Regulation A & the JOBS Act l Going Public Attorney
On April 5, 2012, President Obama signed the Jumpstart Our Business Startups Act (the “JOBS Act”), which is intended to help smaller and emerging growth companies access the U.S. capital markets. The JOBS Act amends, and adds new sections to, the Securities Act of 1933 (the “Securities Act”) and the Securities Exchange Act of 1934 (the “Exchange Act”), as well as to the Sarbanes-Oxley Act of 2002.
The JOBS Act substantially increases the appeal of Regulation A which was created under Section 3(b) of the Securities Act to exempt public offerings not exceeding $5 million in any 12-month period by non-reporting companies from registration. The JOBS Act creates the possibility that shares issued in Regulation A offerings will qualify as “covered securities” under state blue sky laws. Issuers should consult with a Regulation A attorney prior to planning an offering in reliance upon the proposals.
The new proposals will apply to all issuers: SEC reporting companies and non-reporting companies quoted on the OTCMarkets Pink Sheets.
These proposals will make it easier to attract the shareholders necessary to obtain a ticker symbol and will encourage issuers to go public direct without an underwriter and to undertake direct public offerings instead of reverse mergers with public shells.
As currently in effect Regulation A offerings:
• do not require audited financial statements;
• may be publicly offered and sold;
• do not cause the issuer to become an SEC reporting company;
• allow three disclosure formats including a simplified question and answer format;
• can be made to accredited and unaccredited investors;
• allow the issuer to “test the waters” to determine if there is investor interest in its offering;
• allow securities to be issued without a restrictive legend if state blue sky laws allow unrestricted securities to be issued;
• are available to issuers organized and having a principal place of business in the United States or Canada;
• can only be relied upon by issuers who are not subject to the 1934 Act’s periodic reporting requirements;
• cannot be relied upon by development stage companies; and
• are not available to issuers that have been the subject of SEC enforcement proceedings.

+--

Problems to work on »
1. Translate this sentence from the Regulation A overview into Spanish: "The new proposals will apply to all issuers: SEC reporting companies and non-reporting companies quoted on the OTCMarkets Pink Sheets."
2. Rewrite the passage of the Regulation A overview that begins at the words "The JOBS Act substantially" and stops after "with public shells.", changing "ticker symbol" to "trading symbol".
3. Answer these questions from the Regulation A overview:
(a) On what date was the JOBS Act signed?
(b) Under Section 3(b) of the Securities Act, what is the limit on Regulation A public offerings in any 12-month period?
(c) In which countries must an issuer be organized and have its principal place of business to use Regulation A?
The items that come next are separate material, unrelated to the Regulation A overview.

+--

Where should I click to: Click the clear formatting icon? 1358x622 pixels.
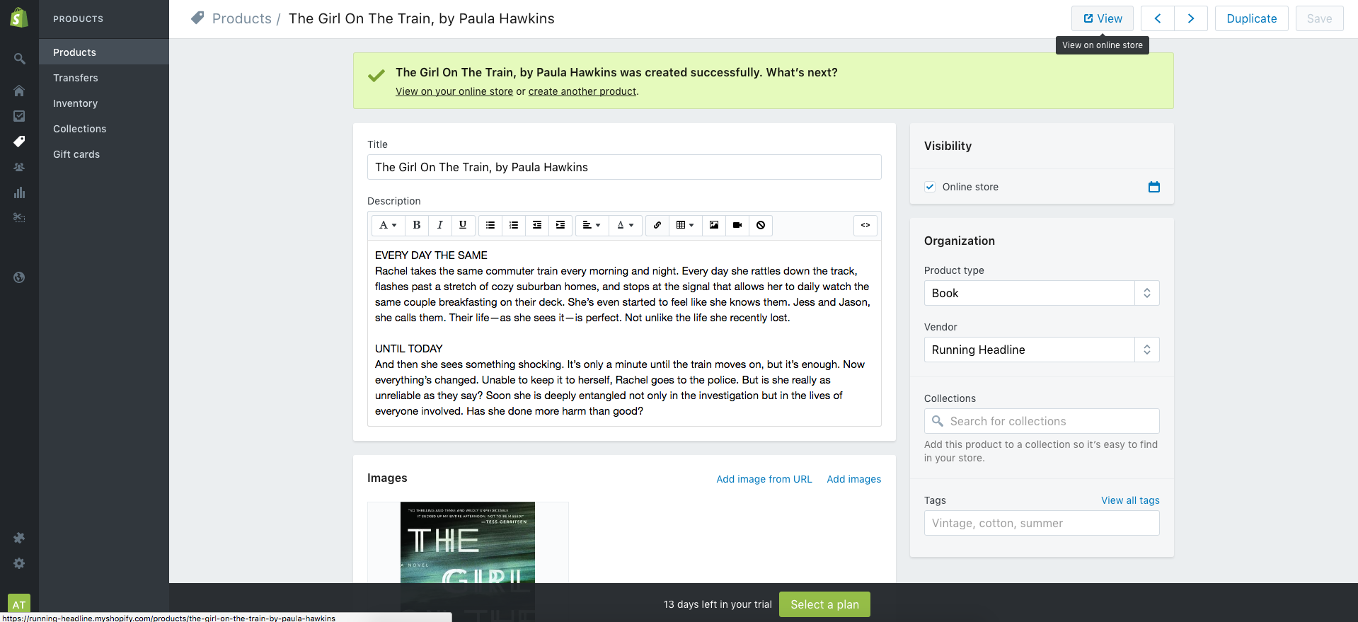tap(761, 225)

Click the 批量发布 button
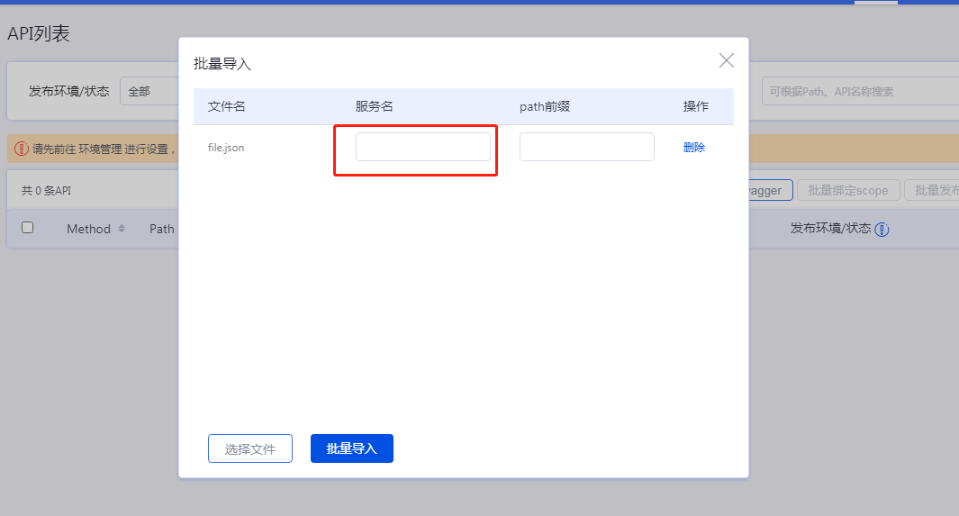(935, 190)
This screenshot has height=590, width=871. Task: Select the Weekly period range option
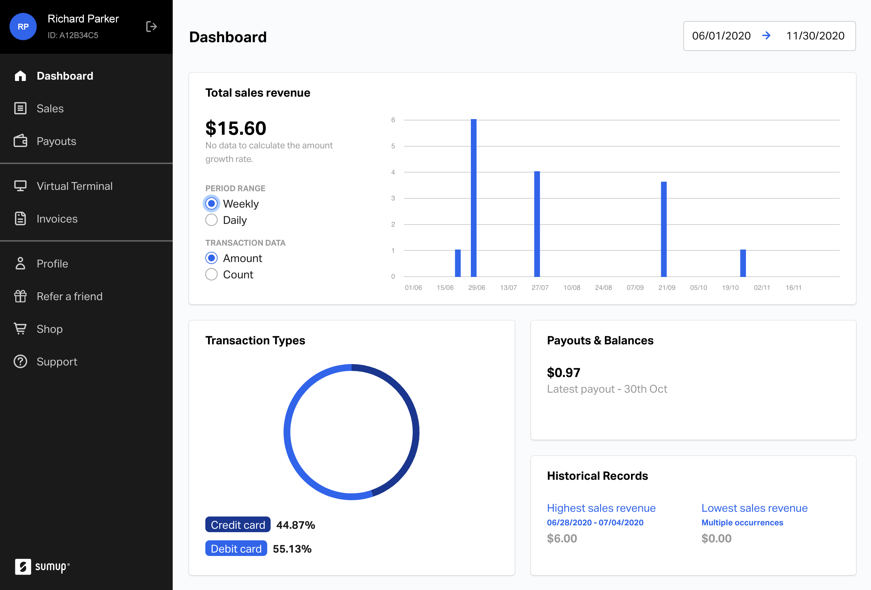coord(211,203)
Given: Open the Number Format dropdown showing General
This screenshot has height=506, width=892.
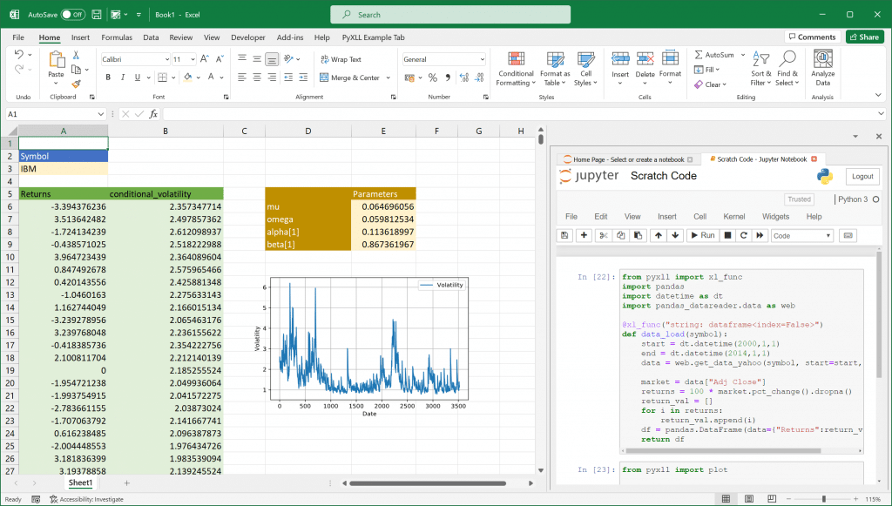Looking at the screenshot, I should [x=444, y=58].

+--

Solutions in order »
1. Las nuevas propuestas se aplicarán a todos los emisores: las empresas que presentan informes ante la SEC y las empresas que no presentan informes y cotizan en OTCMarkets Pink Sheets.

2.
The JOBS Act substantially increases the appeal of Regulation A which was created under Section 3(b) of the Securities Act to exempt public offerings not exceeding $5 million in any 12-month period by non-reporting companies from registration. The JOBS Act creates the possibility that shares issued in Regulation A offerings will qualify as “covered securities” under state blue sky laws. Issuers should consult with a Regulation A attorney prior to planning an offering in reliance upon the proposals.
The new proposals will apply to all issuers: SEC reporting companies and non-reporting companies quoted on the OTCMarkets Pink Sheets.
These proposals will make it easier to attract the shareholders necessary to obtain a trading symbol and will encourage issuers to go public direct without an underwriter and to undertake direct public offerings instead of reverse mergers with public shells.

3.
(a) April 5, 2012.
(b) $5 million.
(c) The United States or Canada.